Return the data below verbatim, starting at the line that contains "Locate an element" and continuing through the last line of the data. Leave the pictures out.

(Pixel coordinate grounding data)
##########
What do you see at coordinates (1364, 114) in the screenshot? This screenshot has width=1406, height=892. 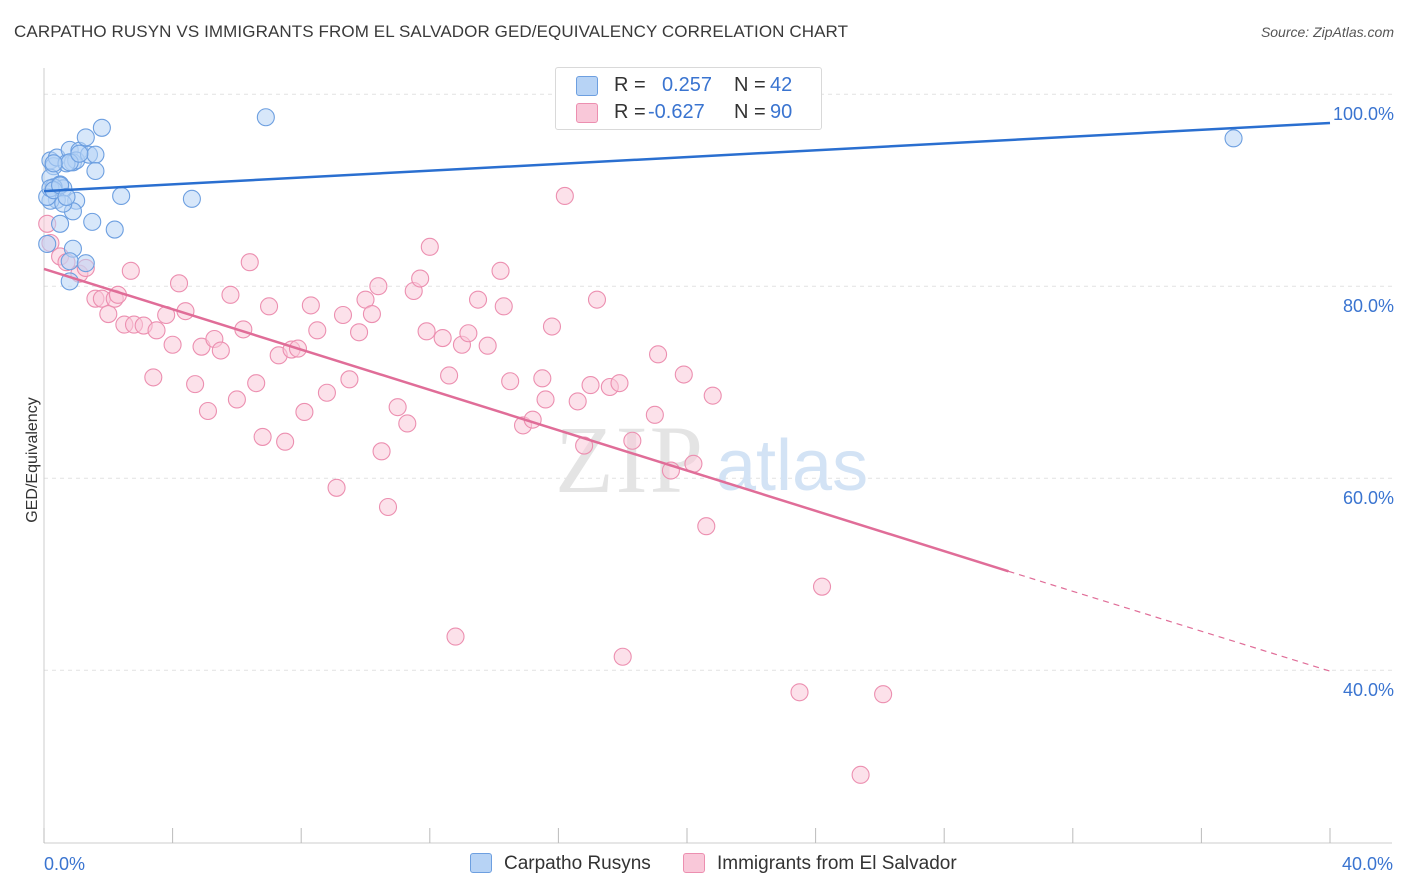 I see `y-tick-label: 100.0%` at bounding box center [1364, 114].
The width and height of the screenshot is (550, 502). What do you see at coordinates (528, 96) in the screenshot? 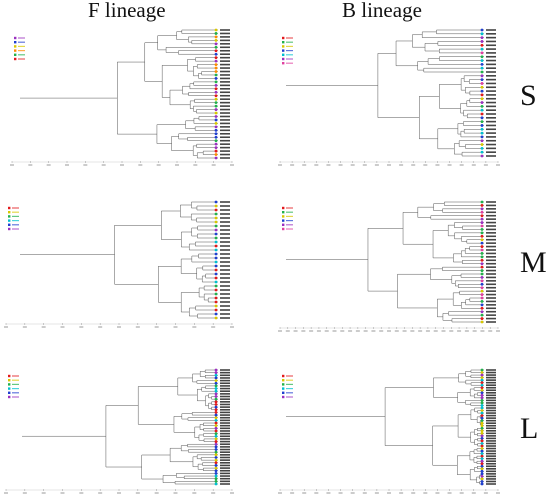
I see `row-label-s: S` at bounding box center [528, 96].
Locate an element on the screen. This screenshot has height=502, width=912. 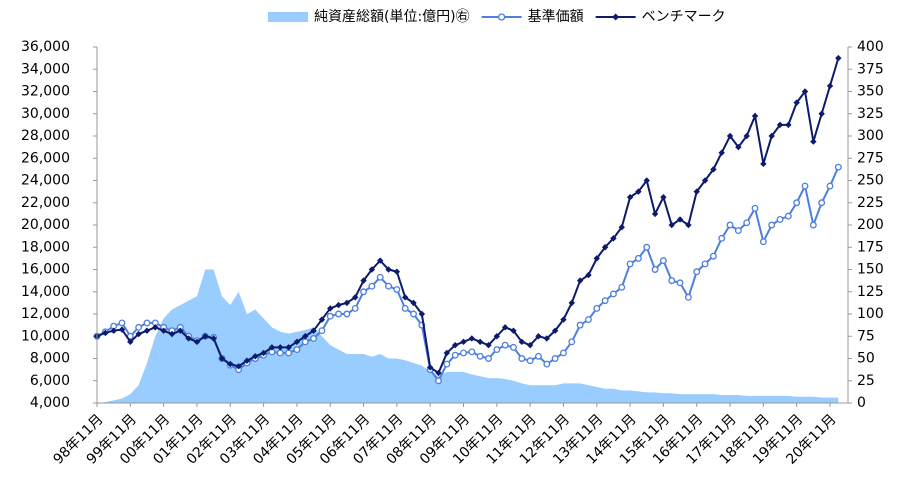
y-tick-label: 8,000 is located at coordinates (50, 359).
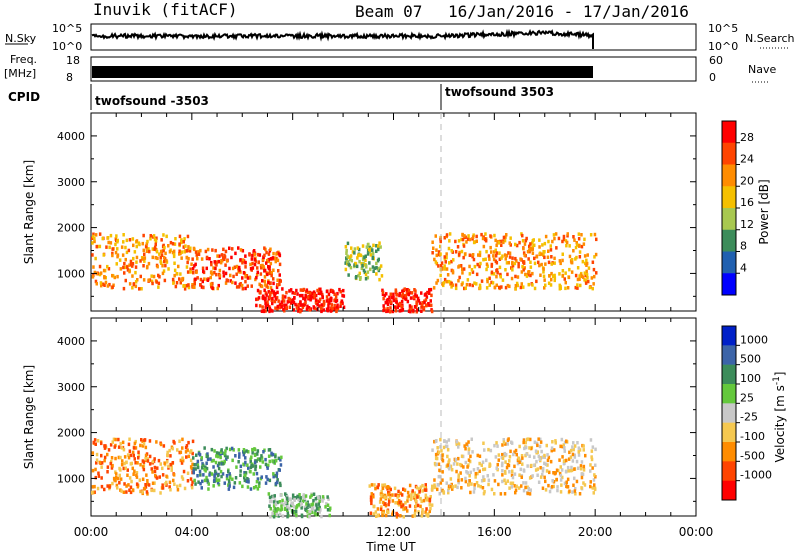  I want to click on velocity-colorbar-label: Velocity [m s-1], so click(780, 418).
##########
• **SOLUTION TO THE EXERCISE**:
Locate an element on the screen. This screenshot has height=502, width=912. 
y-tick-label: 8,000 is located at coordinates (50, 359).
  I want to click on velocity-colorbar-label: Velocity [m s-1], so click(780, 418).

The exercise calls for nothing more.